[START MATERIAL SUPPLIED]

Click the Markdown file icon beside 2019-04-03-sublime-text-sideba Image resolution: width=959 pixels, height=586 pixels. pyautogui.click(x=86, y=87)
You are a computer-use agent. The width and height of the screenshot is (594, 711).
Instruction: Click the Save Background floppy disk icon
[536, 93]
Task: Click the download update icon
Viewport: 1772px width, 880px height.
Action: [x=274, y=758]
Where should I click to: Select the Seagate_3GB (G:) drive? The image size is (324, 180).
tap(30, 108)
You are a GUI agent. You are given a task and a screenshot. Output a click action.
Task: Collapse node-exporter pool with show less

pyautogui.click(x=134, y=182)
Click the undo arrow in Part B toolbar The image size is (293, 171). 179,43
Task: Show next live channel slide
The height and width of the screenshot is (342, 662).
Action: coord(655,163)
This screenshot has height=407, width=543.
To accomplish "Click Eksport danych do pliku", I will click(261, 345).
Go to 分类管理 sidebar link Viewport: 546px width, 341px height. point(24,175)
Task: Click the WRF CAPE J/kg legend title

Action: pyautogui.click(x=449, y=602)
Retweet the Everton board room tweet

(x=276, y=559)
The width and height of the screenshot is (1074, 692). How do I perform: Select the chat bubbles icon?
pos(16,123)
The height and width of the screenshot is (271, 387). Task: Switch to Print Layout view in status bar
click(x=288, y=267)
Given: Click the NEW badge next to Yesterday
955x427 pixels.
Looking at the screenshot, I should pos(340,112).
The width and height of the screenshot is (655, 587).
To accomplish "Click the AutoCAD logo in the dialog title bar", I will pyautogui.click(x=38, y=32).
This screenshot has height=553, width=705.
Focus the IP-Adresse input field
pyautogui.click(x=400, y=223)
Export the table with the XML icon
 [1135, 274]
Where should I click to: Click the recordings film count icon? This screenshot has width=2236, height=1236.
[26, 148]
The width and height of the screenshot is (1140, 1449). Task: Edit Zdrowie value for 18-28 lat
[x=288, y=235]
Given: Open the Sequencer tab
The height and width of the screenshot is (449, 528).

[END MATERIAL SUPPLIED]

● EXERCISE REQUIREMENTS
Transcribe every one of the lines above verbatim.

● SOLVED PROBLEM
Click the Markdown file icon beside 2019-04-03-sublime-text-sideba Image resolution: width=959 pixels, height=586 pixels. pyautogui.click(x=86, y=87)
You are a computer-use agent. The width and height of the screenshot is (594, 711).
Instruction: Click the Save Background floppy disk icon
[536, 93]
Task: Click the download update icon
Viewport: 1772px width, 880px height.
Action: [x=274, y=758]
Where should I click to: Select the Seagate_3GB (G:) drive? The image size is (324, 180).
tap(30, 108)
You are a GUI agent. You are given a task and a screenshot. Output a click action.
Task: Collapse node-exporter pool with show less

pyautogui.click(x=134, y=182)
Click the undo arrow in Part B toolbar The image size is (293, 171). 179,43
Task: Show next live channel slide
The height and width of the screenshot is (342, 662).
Action: coord(655,163)
This screenshot has height=407, width=543.
To accomplish "Click Eksport danych do pliku", I will click(261, 345).
Go to 分类管理 sidebar link Viewport: 546px width, 341px height. point(24,175)
Task: Click the WRF CAPE J/kg legend title

Action: pyautogui.click(x=449, y=602)
Retweet the Everton board room tweet

(x=276, y=559)
The width and height of the screenshot is (1074, 692). How do I perform: Select the chat bubbles icon?
pos(16,123)
The height and width of the screenshot is (271, 387). Task: Switch to Print Layout view in status bar
click(x=288, y=267)
Given: Click the NEW badge next to Yesterday
955x427 pixels.
Looking at the screenshot, I should pos(340,112).
The width and height of the screenshot is (655, 587).
To accomplish "Click the AutoCAD logo in the dialog title bar", I will pyautogui.click(x=38, y=32).
This screenshot has height=553, width=705.
Focus the IP-Adresse input field
pyautogui.click(x=400, y=223)
Export the table with the XML icon
 [1135, 274]
Where should I click to: Click the recordings film count icon? This screenshot has width=2236, height=1236.
[26, 148]
The width and height of the screenshot is (1140, 1449). Task: Edit Zdrowie value for 18-28 lat
[x=288, y=235]
Given: Open the Sequencer tab
The height and width of the screenshot is (449, 528).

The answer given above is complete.